[Dataset entries]
_ _ _ _ _
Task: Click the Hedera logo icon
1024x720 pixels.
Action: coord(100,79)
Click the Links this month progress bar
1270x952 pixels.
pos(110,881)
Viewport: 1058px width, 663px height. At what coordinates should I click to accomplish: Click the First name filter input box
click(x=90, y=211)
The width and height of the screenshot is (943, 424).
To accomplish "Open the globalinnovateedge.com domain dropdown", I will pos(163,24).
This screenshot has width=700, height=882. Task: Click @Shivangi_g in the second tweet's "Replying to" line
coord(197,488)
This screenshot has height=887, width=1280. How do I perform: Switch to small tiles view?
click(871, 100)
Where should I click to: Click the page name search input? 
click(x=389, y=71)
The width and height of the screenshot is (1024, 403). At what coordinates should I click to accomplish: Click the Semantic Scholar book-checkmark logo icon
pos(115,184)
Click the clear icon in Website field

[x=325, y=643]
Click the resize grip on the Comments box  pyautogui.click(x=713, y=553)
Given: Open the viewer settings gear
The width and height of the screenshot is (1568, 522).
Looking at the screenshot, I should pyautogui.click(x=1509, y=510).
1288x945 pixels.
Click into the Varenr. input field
_ _ _ _ _
What you need to do:
Which lines in the records above hold the string "Open"? Copy each of them.

Task result:
To accomplish "Open the globalinnovateedge.com domain dropdown", I will pos(163,24).
Given: Open the viewer settings gear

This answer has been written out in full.